Résumé

J’ai essayé de démontrer dans ce chapitre que le classement de tous les êtres organisés qui ont vécu dans tous les temps en groupes subordonnés à d’autres groupes ; que la nature des rapports qui unissent dans un petit nombre de grandes classes tous les organismes vivants et éteints, par des lignes d’affinité complexes, divergentes et tortueuses ; que les difficultés que rencontrent, et les règles que suivent les naturalistes dans leurs classifications ; que la valeur qu’on accorde aux caractères lorsqu’ils sont constants et généraux, qu’ils aient une importance considérable ou qu’ils n’en aient même pas du tout, comme dans les cas d’organes rudimentaires ; que la grande différence de valeur existant entre les caractères d’adaptation ou analogues et d’affinités véritables ; j’ai essayé de démontrer, dis-je, que toutes ces règles, et encore d’autres semblables, sont la conséquence naturelle de l’hypothèse de la parenté commune des formes alliées et de leurs modifications par la sélection naturelle, jointe aux circonstances d’extinction et de divergence de caractères qu’elle détermine. En examinant ce principe de classification, il ne faut pas oublier que l’élément généalogique a été universellement admis et employé pour classer ensemble dans la même espèce les deux sexes, les divers âges, les formes dimorphes et les variétés reconnues, quelque différente que soit d’ailleurs leur conformation. Si l’on étend l’application de cet élément généalogique, seule cause connue des ressemblances que l’on constate entre les êtres organisés, on comprendra ce qu’il faut entendre par système nature ; c’est tout simplement un essai de classement généalogique où les divers degrés de différences acquises s’expriment par les termes variété, espèces, genres, familles, ordre et classes.

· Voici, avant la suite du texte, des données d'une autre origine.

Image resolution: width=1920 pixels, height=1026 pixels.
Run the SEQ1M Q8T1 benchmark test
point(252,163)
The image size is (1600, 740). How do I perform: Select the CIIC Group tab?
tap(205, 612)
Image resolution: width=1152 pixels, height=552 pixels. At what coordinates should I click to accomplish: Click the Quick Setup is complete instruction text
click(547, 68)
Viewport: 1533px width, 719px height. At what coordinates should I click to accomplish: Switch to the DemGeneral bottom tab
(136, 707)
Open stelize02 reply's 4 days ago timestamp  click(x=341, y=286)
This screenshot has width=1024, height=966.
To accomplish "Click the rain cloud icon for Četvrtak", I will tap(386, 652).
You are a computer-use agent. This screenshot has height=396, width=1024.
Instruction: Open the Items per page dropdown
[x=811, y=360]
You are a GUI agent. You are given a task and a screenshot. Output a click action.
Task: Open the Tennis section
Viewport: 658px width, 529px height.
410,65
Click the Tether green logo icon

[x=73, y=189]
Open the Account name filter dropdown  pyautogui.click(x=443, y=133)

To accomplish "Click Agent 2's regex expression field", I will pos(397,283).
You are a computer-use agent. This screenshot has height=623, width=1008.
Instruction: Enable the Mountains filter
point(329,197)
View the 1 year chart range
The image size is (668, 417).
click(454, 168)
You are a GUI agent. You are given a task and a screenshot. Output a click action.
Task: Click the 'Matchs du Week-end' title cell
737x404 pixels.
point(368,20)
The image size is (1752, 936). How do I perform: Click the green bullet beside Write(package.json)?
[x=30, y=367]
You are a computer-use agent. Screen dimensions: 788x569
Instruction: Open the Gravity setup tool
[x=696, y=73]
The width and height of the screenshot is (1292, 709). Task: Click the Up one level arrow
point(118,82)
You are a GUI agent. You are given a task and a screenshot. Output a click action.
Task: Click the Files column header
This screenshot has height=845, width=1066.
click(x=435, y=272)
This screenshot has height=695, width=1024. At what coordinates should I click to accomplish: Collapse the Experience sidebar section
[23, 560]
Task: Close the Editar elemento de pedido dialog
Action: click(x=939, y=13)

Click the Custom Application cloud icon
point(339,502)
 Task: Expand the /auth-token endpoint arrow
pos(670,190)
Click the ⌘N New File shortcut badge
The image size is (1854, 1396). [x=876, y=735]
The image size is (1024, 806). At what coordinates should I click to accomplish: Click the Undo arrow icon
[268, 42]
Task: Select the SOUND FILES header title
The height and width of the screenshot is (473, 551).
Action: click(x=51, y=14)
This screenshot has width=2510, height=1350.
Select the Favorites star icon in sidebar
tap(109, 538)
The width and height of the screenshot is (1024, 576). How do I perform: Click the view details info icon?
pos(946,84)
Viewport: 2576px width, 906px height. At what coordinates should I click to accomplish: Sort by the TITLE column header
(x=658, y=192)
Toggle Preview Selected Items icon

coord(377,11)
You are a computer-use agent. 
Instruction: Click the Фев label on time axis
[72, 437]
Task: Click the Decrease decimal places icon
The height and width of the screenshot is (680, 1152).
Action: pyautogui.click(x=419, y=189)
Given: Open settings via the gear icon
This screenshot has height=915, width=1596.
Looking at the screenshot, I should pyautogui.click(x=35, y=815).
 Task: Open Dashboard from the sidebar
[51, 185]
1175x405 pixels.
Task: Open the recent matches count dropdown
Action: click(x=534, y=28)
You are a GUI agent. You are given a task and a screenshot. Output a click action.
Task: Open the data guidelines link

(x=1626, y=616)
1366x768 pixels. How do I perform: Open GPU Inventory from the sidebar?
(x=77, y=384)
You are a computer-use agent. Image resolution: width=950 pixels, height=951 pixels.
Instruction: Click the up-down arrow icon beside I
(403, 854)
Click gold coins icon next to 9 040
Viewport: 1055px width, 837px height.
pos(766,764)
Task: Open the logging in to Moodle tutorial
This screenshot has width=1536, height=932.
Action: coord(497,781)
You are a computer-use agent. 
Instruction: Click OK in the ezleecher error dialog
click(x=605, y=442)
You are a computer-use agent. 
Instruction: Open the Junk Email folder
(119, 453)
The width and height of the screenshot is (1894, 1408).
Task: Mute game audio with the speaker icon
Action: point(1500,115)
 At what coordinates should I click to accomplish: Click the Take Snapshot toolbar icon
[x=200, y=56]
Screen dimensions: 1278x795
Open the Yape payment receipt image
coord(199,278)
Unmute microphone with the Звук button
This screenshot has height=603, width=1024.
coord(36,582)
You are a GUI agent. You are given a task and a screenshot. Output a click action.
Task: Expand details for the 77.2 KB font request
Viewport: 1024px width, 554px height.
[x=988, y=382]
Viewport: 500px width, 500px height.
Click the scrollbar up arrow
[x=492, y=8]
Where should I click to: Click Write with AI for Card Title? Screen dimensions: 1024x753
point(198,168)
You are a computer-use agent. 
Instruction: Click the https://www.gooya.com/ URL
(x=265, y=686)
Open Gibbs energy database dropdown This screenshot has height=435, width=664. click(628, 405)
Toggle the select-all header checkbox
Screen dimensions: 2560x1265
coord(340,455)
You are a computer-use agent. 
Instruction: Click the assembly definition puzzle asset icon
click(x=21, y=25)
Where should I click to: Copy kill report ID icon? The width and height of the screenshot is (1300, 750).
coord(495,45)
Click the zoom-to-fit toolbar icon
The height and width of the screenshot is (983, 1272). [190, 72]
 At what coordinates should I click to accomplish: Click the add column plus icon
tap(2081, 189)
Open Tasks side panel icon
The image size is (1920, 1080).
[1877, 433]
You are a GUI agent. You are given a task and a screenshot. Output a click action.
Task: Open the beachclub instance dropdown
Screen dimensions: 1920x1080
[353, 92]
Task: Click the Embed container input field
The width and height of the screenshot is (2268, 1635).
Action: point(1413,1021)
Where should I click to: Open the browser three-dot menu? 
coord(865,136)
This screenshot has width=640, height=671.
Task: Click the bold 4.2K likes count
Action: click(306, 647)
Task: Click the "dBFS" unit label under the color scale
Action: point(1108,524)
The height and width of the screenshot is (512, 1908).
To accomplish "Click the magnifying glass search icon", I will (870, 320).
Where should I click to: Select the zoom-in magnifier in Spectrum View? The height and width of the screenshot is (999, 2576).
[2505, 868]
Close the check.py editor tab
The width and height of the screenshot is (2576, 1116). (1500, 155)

En partant de ce même principe de la descendance avec modifications, la plupart des grands faits de la morphologie deviennent intelligibles, soit que nous considérions le même plan présenté par les organes homologues des différentes espèces d’une même classe quelles que soient, d’ailleurs, leurs fonctions ; soit que nous les considérions dans les organes homologues d’un même individu, animal ou végétal.

D’après ce principe, que les variations légères et successives ne surgissent pas nécessairement ou même généralement à une période très précoce de l’existence, et qu’elles deviennent héréditaires à l’âge correspondant on peut expliquer les faits principaux de l’embryologie, c’est-à-dire la ressemblance étroite chez l’embryon des parties homologues, qui, développées ensuite deviennent très différentes tant par la conformation que par la fonction, et la ressemblance chez les espèces alliées, quoique distinctes, des parties ou des organes homologues, bien qu’à l’état adulte ces parties ou ces organes doivent s’adapter à des fonctions aussi dissemblables que possible. Les larves sont des embryons actifs qui ont été plus ou moins modifiés suivant leur mode d’existence et dont les modifications sont devenues héréditaires à l’âge correspondant. Si l’on se souvient que, lorsque des organes s’atrophient, soit par défaut d’usage, soit par sélection naturelle, ce ne peut être en général qu’à cette période de l’existence où l’individu doit pourvoir à ses propres besoins ; si l’on réfléchit, d’autre part, à la force du principe d’hérédité, on peut prévoir, en vertu de ces mêmes principes, la formation d’organes rudimentaires. L’importance des caractères embryologiques, ainsi que celle des organes rudimentaires, est aisée à concevoir en partant de ce point de vue, qu’une classification, pour être naturelle, doit être généalogique.

En résumé, les diverses classes de faits que nous venons d’étudier dans ce chapitre me semblent établir si clairement que les innombrables espèces, les genres et les familles qui peuplent le globe sont tous descendus, chacun dans sa propre classe, de parents communs, et ont tous été modifiés dans la suite des générations, que j’aurais adopté cette théorie sans aucune hésitation lors même qu’elle ne serait pas appuyée sur d’autres faits et sur d’autres arguments.